● Tarefas a resolver:
1) Transcreva na íntegra, sem alterar nada, o texto sobre a novela Nos Tempos do Imperador.
2) Reproduza palavra por palavra somente os registros que vão da linha que contém "This screenshot has width=1262, height=812." até o fim dos registros, incluindo essa linha.

● Trecho citado:
──────

Assisti ao capítulo de ontem de Nos Tempos do Imperador, novela das seis da Globo, e algo que estava engasgado, precisa virar texto, enquanto ainda estamos no mês da Consciência Negra. Muito bem, esta semana, Zayla (Heslaine Vieira), a vilã negra da trama, decidiu se oferecer ao grande vilão, Tonico (Alexandre Nero), para conseguir levar adiante sua vingança contra tudo e todos, mas, especialmente, os mocinhos titulares da novela, Pilar (Gabriela Medvedovski) e Samuel (Michel Gomes). Zayla foi acusada injustamente de roubo e de ter tentado matar a patroa (*quem viu o capítulo sabe que foi um acidente*), seu pai nunca a visitou na prisão, de volta a sua comunidade, foi rejeitada pelos vizinhos e, de novo, pelo próprio pai, D. Olú (Rogério Brito). Veja, ela não está sendo recriminada tanto pelo que fez, chantagear Pilar e ameaçar entregar o ex-noivo, Samuel, para a morte certa nas mãos de Tonico, mas pelo que não fez, roubo e tentativa de homicídio. No meu texto sobre as personagens negras da novela, escrevi que os autores a estão construindo como louca, no entanto, dentro da trama, ela é mostrada como a que nunca prestou.

──────

● Trecho dos registros:
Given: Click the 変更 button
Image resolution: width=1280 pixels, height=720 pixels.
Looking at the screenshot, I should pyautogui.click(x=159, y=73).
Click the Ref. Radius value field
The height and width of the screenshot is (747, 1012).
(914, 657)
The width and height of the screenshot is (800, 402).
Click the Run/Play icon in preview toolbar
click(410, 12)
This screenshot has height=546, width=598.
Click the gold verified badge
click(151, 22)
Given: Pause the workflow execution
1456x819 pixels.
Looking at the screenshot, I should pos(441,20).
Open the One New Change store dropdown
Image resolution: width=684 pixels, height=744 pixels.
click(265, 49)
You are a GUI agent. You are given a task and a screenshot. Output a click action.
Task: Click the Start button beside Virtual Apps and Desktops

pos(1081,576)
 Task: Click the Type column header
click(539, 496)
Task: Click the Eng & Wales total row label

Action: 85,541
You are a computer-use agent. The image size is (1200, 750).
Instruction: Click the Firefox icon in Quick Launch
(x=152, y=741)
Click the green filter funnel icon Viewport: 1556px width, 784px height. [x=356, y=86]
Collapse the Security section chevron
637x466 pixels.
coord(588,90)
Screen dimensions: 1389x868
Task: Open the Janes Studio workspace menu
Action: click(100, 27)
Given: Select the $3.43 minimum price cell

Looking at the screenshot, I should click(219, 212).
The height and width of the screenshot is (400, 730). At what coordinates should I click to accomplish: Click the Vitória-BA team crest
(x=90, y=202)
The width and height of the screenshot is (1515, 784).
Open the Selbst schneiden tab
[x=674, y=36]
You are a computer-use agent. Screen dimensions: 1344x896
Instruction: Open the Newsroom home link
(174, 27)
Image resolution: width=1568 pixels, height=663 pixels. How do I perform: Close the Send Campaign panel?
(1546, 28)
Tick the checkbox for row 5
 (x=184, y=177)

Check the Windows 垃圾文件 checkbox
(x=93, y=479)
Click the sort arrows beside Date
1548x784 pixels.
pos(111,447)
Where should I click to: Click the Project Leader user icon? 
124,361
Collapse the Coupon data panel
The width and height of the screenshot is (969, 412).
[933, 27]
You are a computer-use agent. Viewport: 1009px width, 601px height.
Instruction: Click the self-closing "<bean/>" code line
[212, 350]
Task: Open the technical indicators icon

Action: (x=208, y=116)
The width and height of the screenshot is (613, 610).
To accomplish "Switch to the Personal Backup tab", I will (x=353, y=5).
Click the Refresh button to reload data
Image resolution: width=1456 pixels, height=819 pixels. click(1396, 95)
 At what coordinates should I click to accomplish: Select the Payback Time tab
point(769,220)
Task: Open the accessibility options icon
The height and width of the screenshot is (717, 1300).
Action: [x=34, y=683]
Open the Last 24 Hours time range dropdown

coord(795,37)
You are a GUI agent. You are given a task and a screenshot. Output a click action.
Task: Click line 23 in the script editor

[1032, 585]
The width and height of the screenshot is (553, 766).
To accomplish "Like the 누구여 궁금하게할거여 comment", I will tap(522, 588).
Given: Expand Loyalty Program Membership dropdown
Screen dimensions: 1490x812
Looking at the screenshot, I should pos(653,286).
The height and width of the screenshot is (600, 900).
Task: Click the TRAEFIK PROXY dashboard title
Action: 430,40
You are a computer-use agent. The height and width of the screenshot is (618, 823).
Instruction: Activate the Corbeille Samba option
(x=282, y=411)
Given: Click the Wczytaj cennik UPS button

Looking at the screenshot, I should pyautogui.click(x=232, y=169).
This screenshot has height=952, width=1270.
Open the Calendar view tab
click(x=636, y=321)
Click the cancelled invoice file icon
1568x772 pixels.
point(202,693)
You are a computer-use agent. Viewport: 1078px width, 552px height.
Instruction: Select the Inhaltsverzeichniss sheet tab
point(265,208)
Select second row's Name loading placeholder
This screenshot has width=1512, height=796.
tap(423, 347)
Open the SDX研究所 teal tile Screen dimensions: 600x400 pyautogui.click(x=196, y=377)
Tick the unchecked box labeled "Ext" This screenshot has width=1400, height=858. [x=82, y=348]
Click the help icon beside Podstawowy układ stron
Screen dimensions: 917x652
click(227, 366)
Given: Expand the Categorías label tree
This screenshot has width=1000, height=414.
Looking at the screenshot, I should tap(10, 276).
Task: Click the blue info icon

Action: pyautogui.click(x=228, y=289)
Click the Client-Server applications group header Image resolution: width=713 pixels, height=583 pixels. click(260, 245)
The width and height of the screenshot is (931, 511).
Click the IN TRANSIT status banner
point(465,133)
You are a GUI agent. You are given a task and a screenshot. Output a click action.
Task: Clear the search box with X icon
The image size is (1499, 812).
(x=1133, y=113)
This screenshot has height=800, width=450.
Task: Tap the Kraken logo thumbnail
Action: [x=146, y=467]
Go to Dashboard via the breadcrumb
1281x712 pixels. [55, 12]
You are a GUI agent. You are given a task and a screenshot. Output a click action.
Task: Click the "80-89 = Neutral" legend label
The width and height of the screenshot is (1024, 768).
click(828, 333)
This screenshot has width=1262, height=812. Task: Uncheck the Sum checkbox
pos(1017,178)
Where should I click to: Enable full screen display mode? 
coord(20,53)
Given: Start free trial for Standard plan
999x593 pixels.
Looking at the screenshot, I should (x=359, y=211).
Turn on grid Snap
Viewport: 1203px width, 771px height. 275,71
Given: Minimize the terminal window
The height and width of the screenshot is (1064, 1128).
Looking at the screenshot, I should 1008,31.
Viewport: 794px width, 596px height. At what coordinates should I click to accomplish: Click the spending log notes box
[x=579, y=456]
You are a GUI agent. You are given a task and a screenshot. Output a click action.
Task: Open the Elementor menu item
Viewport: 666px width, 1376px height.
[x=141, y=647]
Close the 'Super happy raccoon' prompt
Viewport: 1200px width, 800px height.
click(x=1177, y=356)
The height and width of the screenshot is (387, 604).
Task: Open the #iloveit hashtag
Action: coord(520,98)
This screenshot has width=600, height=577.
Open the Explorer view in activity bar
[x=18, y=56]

──────

● Respostas por tarefa:
1)
Assisti ao capítulo de ontem de Nos Tempos do Imperador, novela das seis da Globo, e algo que estava engasgado, precisa virar texto, enquanto ainda estamos no mês da Consciência Negra. Muito bem, esta semana, Zayla (Heslaine Vieira), a vilã negra da trama, decidiu se oferecer ao grande vilão, Tonico (Alexandre Nero), para conseguir levar adiante sua vingança contra tudo e todos, mas, especialmente, os mocinhos titulares da novela, Pilar (Gabriela Medvedovski) e Samuel (Michel Gomes). Zayla foi acusada injustamente de roubo e de ter tentado matar a patroa (*quem viu o capítulo sabe que foi um acidente*), seu pai nunca a visitou na prisão, de volta a sua comunidade, foi rejeitada pelos vizinhos e, de novo, pelo próprio pai, D. Olú (Rogério Brito). Veja, ela não está sendo recriminada tanto pelo que fez, chantagear Pilar e ameaçar entregar o ex-noivo, Samuel, para a morte certa nas mãos de Tonico, mas pelo que não fez, roubo e tentativa de homicídio. No meu texto sobre as personagens negras da novela, escrevi que os autores a estão construindo como louca, no entanto, dentro da trama, ela é mostrada como a que nunca prestou.

2)
This screenshot has width=1262, height=812. Task: Uncheck the Sum checkbox
pos(1017,178)
Where should I click to: Enable full screen display mode? 
coord(20,53)
Given: Start free trial for Standard plan
999x593 pixels.
Looking at the screenshot, I should (x=359, y=211).
Turn on grid Snap
Viewport: 1203px width, 771px height. 275,71
Given: Minimize the terminal window
The height and width of the screenshot is (1064, 1128).
Looking at the screenshot, I should 1008,31.
Viewport: 794px width, 596px height. At what coordinates should I click to accomplish: Click the spending log notes box
[x=579, y=456]
You are a GUI agent. You are given a task and a screenshot. Output a click action.
Task: Open the Elementor menu item
Viewport: 666px width, 1376px height.
[x=141, y=647]
Close the 'Super happy raccoon' prompt
Viewport: 1200px width, 800px height.
click(x=1177, y=356)
The height and width of the screenshot is (387, 604).
Task: Open the #iloveit hashtag
Action: coord(520,98)
This screenshot has width=600, height=577.
Open the Explorer view in activity bar
[x=18, y=56]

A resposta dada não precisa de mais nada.